GoldenPalace.com recently bought a 10-year-old grilled cheese sandwich said to have an image of the Virgin Mary on it, raising speculation that too will fly into space. But the rocket won’t be launched from Kindersley, Sask., until early next year. And when it is, it won’t be carrying pilot and project founder Brian Feeney.

The Toronto-based team, which at one time was a contender for the $10-million US X-Prize for the first private spacecraft to reach suborbital space, now plans to do at least one unmanned test flight first.

Feeney could not be reached for comment Friday but earlier told the Saskatoon Star Phoenix he hopes to do a test launch by the end of January, then rocket into space himself sometime in the spring.

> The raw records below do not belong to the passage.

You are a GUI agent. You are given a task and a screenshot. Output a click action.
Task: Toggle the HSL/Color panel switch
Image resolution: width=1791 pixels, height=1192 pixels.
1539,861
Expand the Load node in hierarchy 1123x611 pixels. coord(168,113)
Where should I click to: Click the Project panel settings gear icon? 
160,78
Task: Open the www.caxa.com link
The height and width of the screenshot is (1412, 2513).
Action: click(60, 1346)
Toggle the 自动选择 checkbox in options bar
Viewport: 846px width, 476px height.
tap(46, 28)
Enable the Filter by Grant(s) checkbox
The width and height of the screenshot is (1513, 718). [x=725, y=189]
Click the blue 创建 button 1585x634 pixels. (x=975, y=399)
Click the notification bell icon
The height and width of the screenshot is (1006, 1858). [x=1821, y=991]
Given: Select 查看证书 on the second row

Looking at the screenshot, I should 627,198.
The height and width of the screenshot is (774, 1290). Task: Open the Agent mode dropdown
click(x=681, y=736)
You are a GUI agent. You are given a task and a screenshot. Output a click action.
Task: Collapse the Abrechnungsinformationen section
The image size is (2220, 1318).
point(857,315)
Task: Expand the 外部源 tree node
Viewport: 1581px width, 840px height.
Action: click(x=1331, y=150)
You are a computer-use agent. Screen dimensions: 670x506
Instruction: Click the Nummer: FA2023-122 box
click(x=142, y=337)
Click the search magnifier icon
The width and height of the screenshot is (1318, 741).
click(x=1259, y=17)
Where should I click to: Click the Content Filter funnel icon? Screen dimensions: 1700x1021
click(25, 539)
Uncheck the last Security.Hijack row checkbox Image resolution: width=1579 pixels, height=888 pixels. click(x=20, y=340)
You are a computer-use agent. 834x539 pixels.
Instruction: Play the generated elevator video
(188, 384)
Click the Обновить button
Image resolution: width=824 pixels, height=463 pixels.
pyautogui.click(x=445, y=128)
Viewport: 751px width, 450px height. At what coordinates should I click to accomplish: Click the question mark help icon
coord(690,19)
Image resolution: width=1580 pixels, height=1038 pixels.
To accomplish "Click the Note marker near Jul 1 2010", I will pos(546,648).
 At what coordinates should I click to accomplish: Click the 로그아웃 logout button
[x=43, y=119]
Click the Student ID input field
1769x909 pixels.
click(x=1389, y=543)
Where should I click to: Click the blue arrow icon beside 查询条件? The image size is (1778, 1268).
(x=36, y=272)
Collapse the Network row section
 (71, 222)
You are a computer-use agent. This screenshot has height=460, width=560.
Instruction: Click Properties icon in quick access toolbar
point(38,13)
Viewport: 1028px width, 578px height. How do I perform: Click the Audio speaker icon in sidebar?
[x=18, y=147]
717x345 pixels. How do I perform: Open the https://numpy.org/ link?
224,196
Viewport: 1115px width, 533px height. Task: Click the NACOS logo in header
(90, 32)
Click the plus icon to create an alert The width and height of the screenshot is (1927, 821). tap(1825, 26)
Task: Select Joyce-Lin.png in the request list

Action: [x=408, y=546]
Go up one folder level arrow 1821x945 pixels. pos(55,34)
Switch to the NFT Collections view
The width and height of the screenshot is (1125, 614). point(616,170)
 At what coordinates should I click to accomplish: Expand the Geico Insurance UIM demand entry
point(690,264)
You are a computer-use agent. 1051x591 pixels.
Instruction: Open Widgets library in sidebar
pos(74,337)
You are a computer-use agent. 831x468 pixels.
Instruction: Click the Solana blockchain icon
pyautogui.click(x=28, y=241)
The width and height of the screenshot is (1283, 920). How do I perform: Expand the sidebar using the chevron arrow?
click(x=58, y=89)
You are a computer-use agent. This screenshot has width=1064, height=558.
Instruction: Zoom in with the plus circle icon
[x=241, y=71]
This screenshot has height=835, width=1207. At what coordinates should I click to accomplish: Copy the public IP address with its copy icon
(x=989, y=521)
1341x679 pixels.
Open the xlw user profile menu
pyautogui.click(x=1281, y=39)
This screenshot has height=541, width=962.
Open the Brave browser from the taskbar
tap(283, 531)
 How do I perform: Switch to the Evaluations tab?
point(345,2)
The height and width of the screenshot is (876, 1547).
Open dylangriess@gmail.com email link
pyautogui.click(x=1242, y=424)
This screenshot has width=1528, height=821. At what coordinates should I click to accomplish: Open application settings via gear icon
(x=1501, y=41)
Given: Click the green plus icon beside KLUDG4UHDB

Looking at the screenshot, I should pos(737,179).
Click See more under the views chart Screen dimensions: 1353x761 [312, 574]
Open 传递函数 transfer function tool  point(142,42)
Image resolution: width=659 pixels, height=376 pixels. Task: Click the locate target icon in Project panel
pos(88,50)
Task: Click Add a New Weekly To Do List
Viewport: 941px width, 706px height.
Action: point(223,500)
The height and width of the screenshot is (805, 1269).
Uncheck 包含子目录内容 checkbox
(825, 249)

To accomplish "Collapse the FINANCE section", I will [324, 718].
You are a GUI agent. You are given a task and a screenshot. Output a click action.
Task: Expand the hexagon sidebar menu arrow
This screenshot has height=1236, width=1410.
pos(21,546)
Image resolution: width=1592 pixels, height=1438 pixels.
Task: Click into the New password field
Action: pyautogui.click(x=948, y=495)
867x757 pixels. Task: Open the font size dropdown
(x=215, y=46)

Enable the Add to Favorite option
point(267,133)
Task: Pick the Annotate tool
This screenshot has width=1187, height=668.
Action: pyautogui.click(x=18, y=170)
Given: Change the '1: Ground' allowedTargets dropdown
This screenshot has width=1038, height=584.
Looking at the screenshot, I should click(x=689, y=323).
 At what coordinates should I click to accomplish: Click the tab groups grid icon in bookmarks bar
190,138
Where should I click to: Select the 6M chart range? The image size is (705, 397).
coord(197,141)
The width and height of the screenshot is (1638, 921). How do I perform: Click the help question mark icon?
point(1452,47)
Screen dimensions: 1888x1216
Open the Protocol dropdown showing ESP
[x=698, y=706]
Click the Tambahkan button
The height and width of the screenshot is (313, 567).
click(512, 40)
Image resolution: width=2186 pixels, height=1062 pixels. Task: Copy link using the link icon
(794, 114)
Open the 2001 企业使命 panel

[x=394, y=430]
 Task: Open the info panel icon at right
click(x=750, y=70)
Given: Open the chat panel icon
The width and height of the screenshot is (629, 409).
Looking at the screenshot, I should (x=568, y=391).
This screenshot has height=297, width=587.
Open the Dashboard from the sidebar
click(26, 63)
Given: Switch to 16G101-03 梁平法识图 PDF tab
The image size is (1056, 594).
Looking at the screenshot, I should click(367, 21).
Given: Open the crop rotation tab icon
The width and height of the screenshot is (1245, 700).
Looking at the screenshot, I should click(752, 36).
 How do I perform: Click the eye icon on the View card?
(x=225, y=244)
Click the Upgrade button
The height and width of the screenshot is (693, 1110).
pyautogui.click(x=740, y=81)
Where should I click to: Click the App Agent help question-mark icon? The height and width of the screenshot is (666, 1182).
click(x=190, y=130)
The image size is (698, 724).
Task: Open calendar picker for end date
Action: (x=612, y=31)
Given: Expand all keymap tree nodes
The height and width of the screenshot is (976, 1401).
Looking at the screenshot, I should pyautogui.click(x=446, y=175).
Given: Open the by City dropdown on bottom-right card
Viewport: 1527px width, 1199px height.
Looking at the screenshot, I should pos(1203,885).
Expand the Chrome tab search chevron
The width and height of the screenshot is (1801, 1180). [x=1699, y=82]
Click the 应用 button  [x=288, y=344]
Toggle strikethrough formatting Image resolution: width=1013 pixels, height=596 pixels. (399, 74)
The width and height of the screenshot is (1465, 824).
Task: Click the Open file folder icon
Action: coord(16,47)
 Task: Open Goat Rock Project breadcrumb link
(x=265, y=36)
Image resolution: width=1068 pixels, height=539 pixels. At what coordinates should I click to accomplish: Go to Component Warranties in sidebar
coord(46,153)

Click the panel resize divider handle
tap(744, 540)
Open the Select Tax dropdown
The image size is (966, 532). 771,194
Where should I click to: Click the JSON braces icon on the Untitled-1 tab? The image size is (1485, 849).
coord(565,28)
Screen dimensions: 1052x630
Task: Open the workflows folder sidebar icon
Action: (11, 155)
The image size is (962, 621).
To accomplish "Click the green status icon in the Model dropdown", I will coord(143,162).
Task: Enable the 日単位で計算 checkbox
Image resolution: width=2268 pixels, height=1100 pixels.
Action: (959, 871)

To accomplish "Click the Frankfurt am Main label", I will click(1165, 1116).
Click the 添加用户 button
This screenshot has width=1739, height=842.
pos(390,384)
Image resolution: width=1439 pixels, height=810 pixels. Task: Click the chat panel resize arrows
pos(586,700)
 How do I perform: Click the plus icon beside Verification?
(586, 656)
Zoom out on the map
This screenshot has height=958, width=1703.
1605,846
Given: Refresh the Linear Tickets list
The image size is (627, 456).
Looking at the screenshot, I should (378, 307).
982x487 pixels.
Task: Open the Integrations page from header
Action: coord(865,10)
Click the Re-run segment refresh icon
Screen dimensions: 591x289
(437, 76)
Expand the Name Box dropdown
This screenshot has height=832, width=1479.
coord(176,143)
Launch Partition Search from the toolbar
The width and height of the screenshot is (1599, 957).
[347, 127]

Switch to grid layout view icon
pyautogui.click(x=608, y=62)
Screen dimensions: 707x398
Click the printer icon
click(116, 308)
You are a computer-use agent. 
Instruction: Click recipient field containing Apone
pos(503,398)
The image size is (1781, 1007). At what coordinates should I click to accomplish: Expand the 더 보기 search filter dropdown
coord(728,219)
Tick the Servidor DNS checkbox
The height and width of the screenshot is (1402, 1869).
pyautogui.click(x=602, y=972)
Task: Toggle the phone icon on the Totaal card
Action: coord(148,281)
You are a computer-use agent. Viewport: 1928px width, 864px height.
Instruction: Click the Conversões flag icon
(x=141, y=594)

In Kindersley, the local committee put together to help with the launch is still behind the project.

“We’re here and ready when he is,” said Brenda Burton, regional economic development officer and Cape Kindersley committee member.

“For us, a spring launch won’t be a bad thing,” Burton said.

“It will certainly make it a lot easier with some of the logistics and that kind of stuff. We’ve waited this long, so it’s not going to change things much,” Burton said.

A spring launch is also more likely to attract bigger crowds of spectators than an attempt in midwinter in western Saskatchewan.

Feeney had originally hoped to blast off Oct. 2 but couldn’t get all the components needed for the rocket, which will be launched from a giant helium balloon that will carry it to an altitude of 24 kilometres.

On Oct. 4 SpaceShipOne, designed by legendary plane builder Burt Rutan and launched from the Mojave Desert in California, flew above the 100-kilometre target for the second time in five days to claim the X-Prize.

But Feeney has always insisted his team will continue its efforts to put the first private citizen into space from Canada.

The team plans to test fire its rocket engines through December at an old rock quarry in Ontario and is assembling the massive balloon that will carry the rocket to launch altitude.